▶ [Problem]: Rewrite the part of the material that opens with the line containing "The height and width of the screenshot is (792, 1243)." and closes with the line containing "coord(664,81)", substituting "date picker" for "calendar" and leaving everything else unchanged.

[Rows showing where targets appear]
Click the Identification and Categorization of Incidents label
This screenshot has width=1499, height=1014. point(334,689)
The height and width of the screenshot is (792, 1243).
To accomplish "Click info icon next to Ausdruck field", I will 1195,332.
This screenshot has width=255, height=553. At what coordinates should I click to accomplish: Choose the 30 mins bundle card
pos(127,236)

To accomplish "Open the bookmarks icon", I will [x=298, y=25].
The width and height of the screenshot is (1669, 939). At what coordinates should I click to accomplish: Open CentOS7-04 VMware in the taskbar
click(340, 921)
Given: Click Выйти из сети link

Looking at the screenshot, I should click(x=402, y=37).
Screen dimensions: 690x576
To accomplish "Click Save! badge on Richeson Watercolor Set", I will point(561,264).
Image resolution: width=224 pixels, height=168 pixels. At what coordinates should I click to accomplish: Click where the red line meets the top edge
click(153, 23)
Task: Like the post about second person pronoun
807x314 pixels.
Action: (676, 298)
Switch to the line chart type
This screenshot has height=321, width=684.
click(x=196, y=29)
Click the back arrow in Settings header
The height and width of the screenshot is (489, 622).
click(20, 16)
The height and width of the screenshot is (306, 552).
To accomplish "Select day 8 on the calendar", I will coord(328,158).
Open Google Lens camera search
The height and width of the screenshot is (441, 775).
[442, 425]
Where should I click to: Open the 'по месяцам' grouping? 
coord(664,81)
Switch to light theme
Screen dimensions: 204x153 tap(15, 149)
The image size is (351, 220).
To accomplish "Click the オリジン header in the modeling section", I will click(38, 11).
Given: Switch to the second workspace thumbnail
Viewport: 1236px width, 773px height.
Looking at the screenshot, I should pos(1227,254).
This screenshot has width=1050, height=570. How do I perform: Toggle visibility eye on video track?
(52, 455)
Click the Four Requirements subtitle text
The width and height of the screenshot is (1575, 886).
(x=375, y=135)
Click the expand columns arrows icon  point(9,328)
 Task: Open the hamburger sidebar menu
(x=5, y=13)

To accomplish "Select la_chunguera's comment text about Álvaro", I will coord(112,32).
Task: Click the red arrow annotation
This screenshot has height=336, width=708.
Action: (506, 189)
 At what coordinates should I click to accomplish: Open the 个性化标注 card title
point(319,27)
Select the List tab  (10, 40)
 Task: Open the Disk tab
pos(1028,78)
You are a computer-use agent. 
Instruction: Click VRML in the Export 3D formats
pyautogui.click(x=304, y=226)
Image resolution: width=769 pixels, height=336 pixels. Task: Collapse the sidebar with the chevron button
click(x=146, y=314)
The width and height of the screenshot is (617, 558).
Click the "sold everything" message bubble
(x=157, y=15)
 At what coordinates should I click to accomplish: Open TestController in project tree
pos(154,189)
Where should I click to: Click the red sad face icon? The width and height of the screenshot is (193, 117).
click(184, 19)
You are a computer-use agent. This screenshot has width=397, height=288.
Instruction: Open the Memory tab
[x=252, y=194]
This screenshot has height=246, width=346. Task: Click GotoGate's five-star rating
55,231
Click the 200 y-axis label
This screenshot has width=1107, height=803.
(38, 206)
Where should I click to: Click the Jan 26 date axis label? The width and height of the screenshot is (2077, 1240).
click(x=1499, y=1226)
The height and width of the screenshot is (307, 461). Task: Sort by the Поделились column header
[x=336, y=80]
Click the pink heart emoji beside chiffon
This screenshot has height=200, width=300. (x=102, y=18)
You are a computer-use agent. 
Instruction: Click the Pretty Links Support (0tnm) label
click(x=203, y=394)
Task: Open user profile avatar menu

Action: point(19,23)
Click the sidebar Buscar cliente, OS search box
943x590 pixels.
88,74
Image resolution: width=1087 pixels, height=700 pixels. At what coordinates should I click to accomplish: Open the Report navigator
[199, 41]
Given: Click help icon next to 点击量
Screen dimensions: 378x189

▶ [Response to the task]:
The height and width of the screenshot is (792, 1243).
To accomplish "Click info icon next to Ausdruck field", I will 1195,332.
This screenshot has width=255, height=553. At what coordinates should I click to accomplish: Choose the 30 mins bundle card
pos(127,236)

To accomplish "Open the bookmarks icon", I will [x=298, y=25].
The width and height of the screenshot is (1669, 939). At what coordinates should I click to accomplish: Open CentOS7-04 VMware in the taskbar
click(340, 921)
Given: Click Выйти из сети link

Looking at the screenshot, I should click(x=402, y=37).
Screen dimensions: 690x576
To accomplish "Click Save! badge on Richeson Watercolor Set", I will point(561,264).
Image resolution: width=224 pixels, height=168 pixels. At what coordinates should I click to accomplish: Click where the red line meets the top edge
click(153, 23)
Task: Like the post about second person pronoun
807x314 pixels.
Action: (676, 298)
Switch to the line chart type
This screenshot has height=321, width=684.
click(x=196, y=29)
Click the back arrow in Settings header
The height and width of the screenshot is (489, 622).
click(20, 16)
The height and width of the screenshot is (306, 552).
To accomplish "Select day 8 on the date picker", I will coord(328,158).
Open Google Lens camera search
The height and width of the screenshot is (441, 775).
[442, 425]
Where should I click to: Open the 'по месяцам' grouping? 
coord(664,81)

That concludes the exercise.